Vaccines that provide long-lasting protection against influenza, coronaviruses and respiratory syncytial virus (RSV) have proved exceptionally difficult to develop. In a new review article in Cell Host & Microbe, NIH researchers explore the challenges and outline approaches to improved vaccines and describe a promising path forward: mucosal vaccines.
Unlike the respiratory viruses that cause measles, mumps and rubella — for which vaccination or recovery from illness provides decades-long protection against future infection – flu, RSV, SARS-CoV-2 and “common cold” coronaviruses share several characteristics that enable them to cause repeated re-infections. These include very short incubation periods, rapid host-to-host transmission and replication in the nasal mucosa rather than throughout the body. This last feature – non-systemic replication – means these viruses do not stimulate the full force of the adaptive immune response, which typically takes a week or more to mount.

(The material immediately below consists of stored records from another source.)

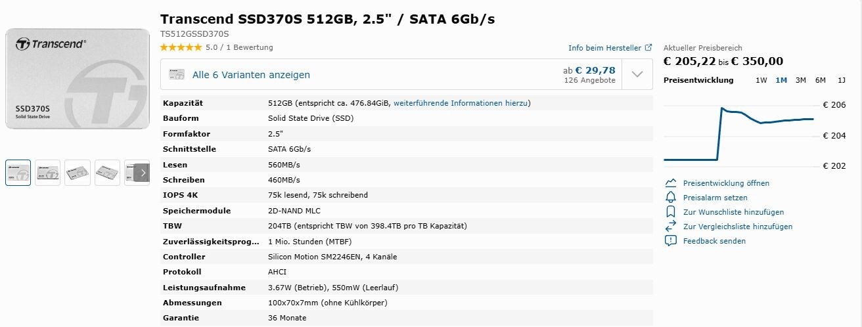This screenshot has height=327, width=862.
Task: Click the external link icon beside Info beim Hersteller
Action: (648, 47)
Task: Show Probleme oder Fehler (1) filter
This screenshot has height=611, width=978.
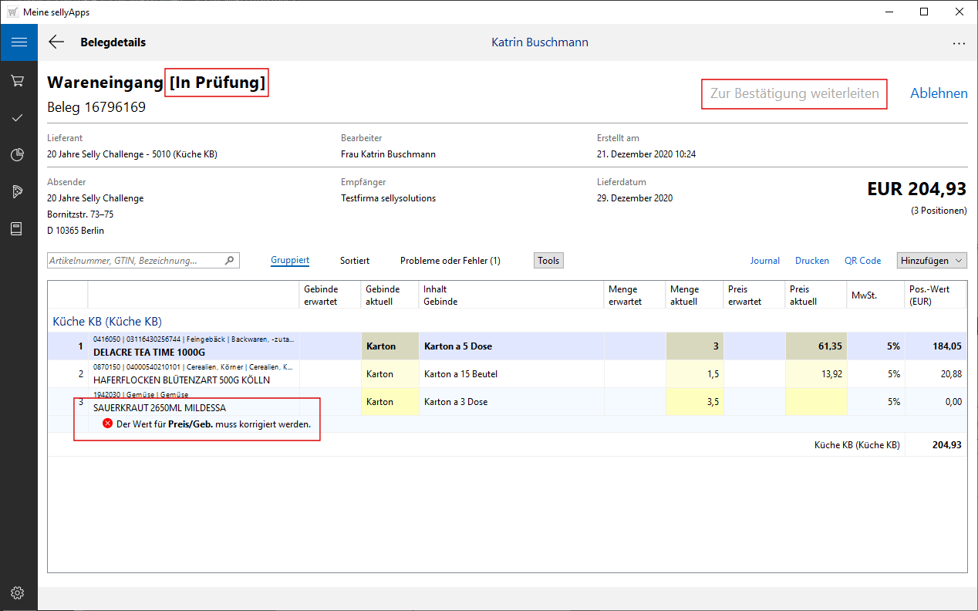Action: point(450,261)
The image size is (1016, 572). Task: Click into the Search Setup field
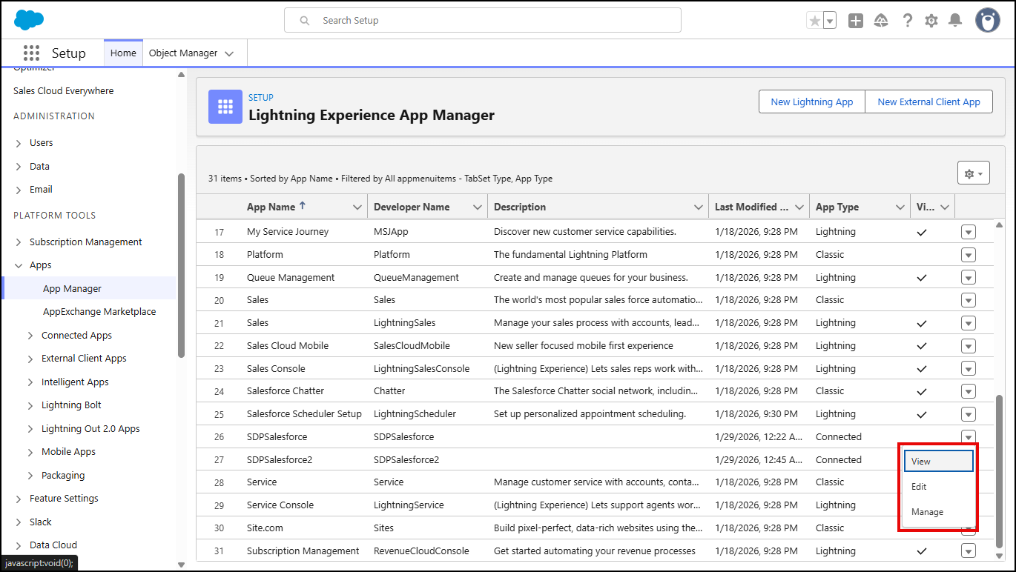click(x=482, y=21)
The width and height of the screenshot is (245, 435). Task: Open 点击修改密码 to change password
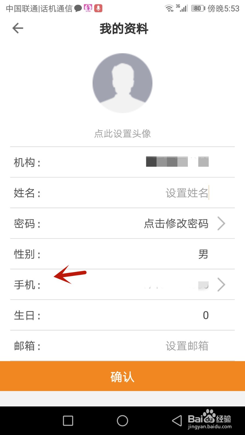[176, 224]
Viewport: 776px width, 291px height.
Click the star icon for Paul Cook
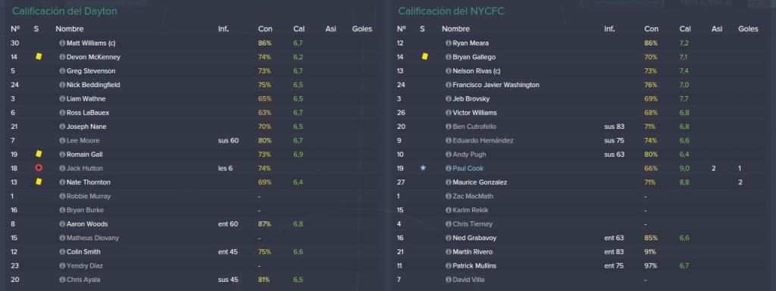pyautogui.click(x=423, y=168)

A next generation of improved vaccines for mucosa-replicating viruses will require advances in understanding on several fronts, the authors say. For instance, more must be learned about interactions between flu viruses, coronaviruses and RSV and the components of the immune response that operate largely or exclusively in the upper respiratory system. Over time, these interactions have evolved and led to “immune tolerance,” wherein the human host tolerates transient, limited infections by viruses that are generally non-lethal to avoid the destructive consequences of an all-out immune system attack.
The authors note that mucosal immunisation appears to be an optimal route of vaccination for the viruses of interest, when feasible. However, to develop useful mucosal vaccines, significant knowledge gaps must be filled including finding ideal vaccine formulations; determining dosage size, frequency and timing; and developing techniques for overcoming immune tolerance.